Gospel hat freilich seine Spuren in der Unterhaltungsmusik hinterlassen. Fröhliche Menschen klatschen und singen und machen eine Art Erlebnisgottesdienst. Baldwins Buch hat damit und mit Pop nichts zu tun: hier wird nicht unterhalten, hier wird gebetet. Die Bewegungen des Körpers entsprechen dem rocken und dem rollen der Seele im Menschenleib - es ist Knochenarbeit im Fundament von Gottes Haus.

All das erzählt Baldwin in mehreren Teilen. Der Protagonist John soll Priester werden, muss sich aber mit den scharfen Kanten seiner zerbrochenen Familie auseinandersetzen. Die Gebete von drei Familienmitgliedern beleuchtet deren Herkunft und man beginnt, ihre Narben zu verstehen. Die Enge in einer von Weißen zusammengestauchten Lebenswelt macht Johns Leben noch klaustrophobischer - sein Bruder geht mit diesem Druck ganz anders um.

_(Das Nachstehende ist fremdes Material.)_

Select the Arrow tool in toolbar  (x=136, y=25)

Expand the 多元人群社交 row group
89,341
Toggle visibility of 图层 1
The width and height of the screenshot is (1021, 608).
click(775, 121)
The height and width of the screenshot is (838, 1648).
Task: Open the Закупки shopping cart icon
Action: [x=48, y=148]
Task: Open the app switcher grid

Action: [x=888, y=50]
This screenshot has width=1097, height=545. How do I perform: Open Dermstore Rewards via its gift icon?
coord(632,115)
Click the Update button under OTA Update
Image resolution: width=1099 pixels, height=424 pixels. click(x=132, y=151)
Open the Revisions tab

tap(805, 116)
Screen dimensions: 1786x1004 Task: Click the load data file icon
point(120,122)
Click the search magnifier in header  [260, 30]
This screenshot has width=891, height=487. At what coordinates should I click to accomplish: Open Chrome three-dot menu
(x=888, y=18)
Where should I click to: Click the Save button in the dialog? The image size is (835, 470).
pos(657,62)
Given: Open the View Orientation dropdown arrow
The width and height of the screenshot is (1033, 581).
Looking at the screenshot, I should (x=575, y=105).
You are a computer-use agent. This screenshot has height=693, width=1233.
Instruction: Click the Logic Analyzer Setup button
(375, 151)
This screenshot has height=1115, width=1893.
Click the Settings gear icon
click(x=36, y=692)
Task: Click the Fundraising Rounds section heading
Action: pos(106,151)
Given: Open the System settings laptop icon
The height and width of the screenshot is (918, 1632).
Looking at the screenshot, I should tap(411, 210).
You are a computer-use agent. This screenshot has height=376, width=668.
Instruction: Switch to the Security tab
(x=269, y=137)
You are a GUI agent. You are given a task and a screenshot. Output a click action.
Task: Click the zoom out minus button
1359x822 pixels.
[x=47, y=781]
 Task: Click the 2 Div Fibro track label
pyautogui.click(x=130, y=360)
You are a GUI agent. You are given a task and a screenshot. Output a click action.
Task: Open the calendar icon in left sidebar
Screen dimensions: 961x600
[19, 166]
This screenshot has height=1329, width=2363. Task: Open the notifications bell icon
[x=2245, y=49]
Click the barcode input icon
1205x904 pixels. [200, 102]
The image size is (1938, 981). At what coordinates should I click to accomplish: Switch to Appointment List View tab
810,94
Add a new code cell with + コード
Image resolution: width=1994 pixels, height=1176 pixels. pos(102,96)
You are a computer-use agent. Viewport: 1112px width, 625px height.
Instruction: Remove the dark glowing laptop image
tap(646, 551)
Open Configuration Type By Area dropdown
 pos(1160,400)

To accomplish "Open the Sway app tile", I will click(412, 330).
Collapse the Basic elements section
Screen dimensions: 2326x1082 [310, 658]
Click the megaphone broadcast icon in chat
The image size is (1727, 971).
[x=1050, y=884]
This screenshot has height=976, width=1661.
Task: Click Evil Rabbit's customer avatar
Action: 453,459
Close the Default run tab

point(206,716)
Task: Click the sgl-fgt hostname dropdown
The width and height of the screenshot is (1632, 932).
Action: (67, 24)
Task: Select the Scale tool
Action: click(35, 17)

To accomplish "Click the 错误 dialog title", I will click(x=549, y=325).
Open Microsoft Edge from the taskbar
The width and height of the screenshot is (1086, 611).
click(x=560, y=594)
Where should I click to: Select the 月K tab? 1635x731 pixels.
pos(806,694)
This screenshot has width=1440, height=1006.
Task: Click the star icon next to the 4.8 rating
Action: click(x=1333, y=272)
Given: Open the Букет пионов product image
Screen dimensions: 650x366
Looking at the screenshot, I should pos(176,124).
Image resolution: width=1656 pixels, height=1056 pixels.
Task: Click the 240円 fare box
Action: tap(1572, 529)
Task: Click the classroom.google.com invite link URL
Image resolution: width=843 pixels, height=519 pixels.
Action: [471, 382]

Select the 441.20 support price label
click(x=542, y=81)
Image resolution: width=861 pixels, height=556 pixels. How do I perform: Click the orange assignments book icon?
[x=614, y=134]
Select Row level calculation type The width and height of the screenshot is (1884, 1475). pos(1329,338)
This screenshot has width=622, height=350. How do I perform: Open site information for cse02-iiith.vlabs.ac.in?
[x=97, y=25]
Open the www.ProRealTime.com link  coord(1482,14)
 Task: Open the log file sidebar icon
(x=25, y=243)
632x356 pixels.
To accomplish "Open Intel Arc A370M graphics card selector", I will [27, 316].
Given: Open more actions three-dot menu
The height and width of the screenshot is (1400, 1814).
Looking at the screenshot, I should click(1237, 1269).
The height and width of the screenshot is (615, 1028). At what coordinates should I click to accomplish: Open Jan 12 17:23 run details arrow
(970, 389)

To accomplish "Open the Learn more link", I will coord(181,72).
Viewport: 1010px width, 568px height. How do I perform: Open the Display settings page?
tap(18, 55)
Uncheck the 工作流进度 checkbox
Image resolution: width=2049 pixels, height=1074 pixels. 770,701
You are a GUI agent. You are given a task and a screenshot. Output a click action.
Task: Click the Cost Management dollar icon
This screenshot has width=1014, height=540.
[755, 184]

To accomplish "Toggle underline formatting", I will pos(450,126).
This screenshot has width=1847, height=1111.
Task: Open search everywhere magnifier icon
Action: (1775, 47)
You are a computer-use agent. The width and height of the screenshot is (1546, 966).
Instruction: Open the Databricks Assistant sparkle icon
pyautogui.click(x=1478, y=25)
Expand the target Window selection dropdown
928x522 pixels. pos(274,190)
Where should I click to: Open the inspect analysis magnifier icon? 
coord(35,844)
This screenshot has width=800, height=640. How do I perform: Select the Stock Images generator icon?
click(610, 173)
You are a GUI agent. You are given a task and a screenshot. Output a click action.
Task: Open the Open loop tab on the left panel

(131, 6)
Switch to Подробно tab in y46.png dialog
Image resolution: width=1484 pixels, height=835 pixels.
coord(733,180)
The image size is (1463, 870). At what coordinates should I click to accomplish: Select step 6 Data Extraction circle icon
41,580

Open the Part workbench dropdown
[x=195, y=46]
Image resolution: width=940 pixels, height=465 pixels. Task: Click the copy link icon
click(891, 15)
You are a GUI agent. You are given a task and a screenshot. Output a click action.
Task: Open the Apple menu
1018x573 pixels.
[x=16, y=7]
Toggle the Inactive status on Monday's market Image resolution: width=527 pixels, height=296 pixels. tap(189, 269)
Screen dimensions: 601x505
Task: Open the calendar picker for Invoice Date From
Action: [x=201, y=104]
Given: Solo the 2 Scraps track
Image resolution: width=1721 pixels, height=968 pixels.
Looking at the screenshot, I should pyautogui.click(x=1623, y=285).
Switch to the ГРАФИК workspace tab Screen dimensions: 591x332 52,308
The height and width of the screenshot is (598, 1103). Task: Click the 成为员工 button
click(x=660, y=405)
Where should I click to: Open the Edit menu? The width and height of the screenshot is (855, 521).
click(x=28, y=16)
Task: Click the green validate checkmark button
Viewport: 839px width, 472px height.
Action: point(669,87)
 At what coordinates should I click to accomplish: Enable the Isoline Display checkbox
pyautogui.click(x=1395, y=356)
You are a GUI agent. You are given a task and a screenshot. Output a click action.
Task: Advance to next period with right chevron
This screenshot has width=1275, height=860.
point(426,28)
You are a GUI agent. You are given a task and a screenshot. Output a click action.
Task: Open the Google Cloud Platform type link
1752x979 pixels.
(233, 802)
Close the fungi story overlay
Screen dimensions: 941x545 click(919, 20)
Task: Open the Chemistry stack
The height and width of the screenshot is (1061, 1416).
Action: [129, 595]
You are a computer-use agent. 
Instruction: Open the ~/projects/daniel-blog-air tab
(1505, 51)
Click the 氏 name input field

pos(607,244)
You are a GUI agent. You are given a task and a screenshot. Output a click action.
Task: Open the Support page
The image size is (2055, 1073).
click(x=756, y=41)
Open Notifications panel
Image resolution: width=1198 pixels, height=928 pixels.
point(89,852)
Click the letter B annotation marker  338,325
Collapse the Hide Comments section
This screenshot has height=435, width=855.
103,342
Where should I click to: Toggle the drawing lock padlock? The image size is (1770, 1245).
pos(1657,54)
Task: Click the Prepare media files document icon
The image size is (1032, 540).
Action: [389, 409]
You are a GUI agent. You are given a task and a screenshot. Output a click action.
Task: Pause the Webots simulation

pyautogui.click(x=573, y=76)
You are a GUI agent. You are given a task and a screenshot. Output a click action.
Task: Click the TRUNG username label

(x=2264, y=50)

Wer auf den Berg hinauf will, der muss einen kniffligen Aufstieg wagen. Man kann mehrere Pfade wählen. Oben wird es kälter und einsamer und man ist weiter weg vom feuchten Morast der mit der Zeit angesammelten Dinge - hier entspricht die Bildsprache durchaus Suttree. Und ist man einmal auf dem Berg, dann muss Zeugnis abgelegt werden. Der Bergsteiger wird sein eigener Isaak. Die Stimme muss stark genug sein, damit sie auch hinunter ins Tal findet.

Baldwin hat die Enge in den USA bald nicht mehr ertragen und ging nach Frankreich. Von diesem Berg aus hat er dann immer wieder seine Stimme erhoben.